Melissa Finkenbiner: Man

Many of Melissa Finkenbiner’s oil paintings are about the touch of the profound to the mundane. Striving to bring out how ones identity can be gained or lost in a moment and wanting to make the subjects of her paintings universal, she realised that not only clothing, but even hair identified people as being from a particular time and place. Since then she has frequently painted people without hair. Two years ago she arrived in Yangon, where she realised that this concept had already been put into effect for many centuries.

She has explored more deeply in this direction while living in Yangon by letting the sights, ideas, mythology and visual language influence her work. Some works, like the monk in Sleeping and Dying, draw closely and clearly on her observations. In this work, the awkward position of the monk lying not far from a reclining Buddha makes the viewer unsure whether he is sleeping or dead. This leads the thoughts to the life of a monk, who has given up the possessions and family which loom so large in most lives. In fact, Melissa points out, when we die, all that remains are our acts and deeds. The monks are living that out now, but it is true for us all once we are dead. Other works are homages to works of old masters such as Parmigianino and Caravaggio. Her painting ‘The Chinthei and his Son’, for example, draws on Caravaggio’s ‘The Beheading of Saint John the Baptist’ but reading the mistaken killing of the chinthe by his son through the famous painting of the wrongful execution of St John. Ideas of transformation — from ignorance to knowledge, from working to creating, from rage to peace, from life to death — predominate in many of the paintings.  Melissa Finkenbiner came to Pansodan Gallery on 21 January 2014 to talk about her work and her upcoming exhibition at Pansodan Scene.

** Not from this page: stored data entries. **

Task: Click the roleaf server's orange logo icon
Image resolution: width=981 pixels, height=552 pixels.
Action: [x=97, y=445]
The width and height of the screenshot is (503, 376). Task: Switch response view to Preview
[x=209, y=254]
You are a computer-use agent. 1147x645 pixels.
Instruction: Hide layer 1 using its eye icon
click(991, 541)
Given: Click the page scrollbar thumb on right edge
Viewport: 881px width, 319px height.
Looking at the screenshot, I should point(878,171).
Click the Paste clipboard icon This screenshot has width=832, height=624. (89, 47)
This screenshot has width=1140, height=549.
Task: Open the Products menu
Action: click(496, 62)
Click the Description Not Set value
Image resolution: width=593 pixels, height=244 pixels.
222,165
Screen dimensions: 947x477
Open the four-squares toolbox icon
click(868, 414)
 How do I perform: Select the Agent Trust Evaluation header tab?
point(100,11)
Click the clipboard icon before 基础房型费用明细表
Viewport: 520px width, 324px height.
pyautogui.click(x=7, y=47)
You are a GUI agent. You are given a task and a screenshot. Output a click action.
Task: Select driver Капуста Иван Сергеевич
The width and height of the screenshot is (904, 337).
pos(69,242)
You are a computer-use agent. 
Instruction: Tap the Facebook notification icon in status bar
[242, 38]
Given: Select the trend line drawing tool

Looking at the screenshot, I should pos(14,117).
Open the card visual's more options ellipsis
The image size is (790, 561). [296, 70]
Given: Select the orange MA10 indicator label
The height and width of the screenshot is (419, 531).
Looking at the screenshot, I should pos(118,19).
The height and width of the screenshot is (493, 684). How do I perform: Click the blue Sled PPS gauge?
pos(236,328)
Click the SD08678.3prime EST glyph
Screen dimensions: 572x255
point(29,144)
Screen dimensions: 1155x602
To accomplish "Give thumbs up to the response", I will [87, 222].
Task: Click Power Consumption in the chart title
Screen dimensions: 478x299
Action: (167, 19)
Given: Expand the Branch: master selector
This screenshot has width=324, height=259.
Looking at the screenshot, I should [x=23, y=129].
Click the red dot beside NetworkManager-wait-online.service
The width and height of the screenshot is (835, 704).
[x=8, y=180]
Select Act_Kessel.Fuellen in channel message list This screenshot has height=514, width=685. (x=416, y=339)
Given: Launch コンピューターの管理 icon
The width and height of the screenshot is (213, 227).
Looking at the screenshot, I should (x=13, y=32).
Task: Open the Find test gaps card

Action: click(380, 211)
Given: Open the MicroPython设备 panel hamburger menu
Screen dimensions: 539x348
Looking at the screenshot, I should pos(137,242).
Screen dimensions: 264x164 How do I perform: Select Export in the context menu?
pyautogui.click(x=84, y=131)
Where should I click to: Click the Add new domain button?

What are your main artistic influences?

Caravaggio Beheading of St John the Baptist

Caravaggio Beheading of St John the Baptist

Finkenbiner Chinthei

Finkenbiner The Chinthei and his Son

Artemisia Gentileschi, Tomasz Rut, Caravaggio, and Michael Buesking are the core ones I always come back to. My style reminds some people of mannerists, and the end of the Baroque period. Even though I love art from every movement, that’s a movement that I go back to because it has this art that is partly based on what you see in reality, but also on an ideal. For me, I don’t see the point of painting exactly what’s in a photograph. Why is seeing somebody sleeping in a monastery interesting? My art is about taking what you can’t see in a photograph and changing the balance, the colours, bringing out the ideas. It’s about making something mundane seem monumental, getting those thoughts across.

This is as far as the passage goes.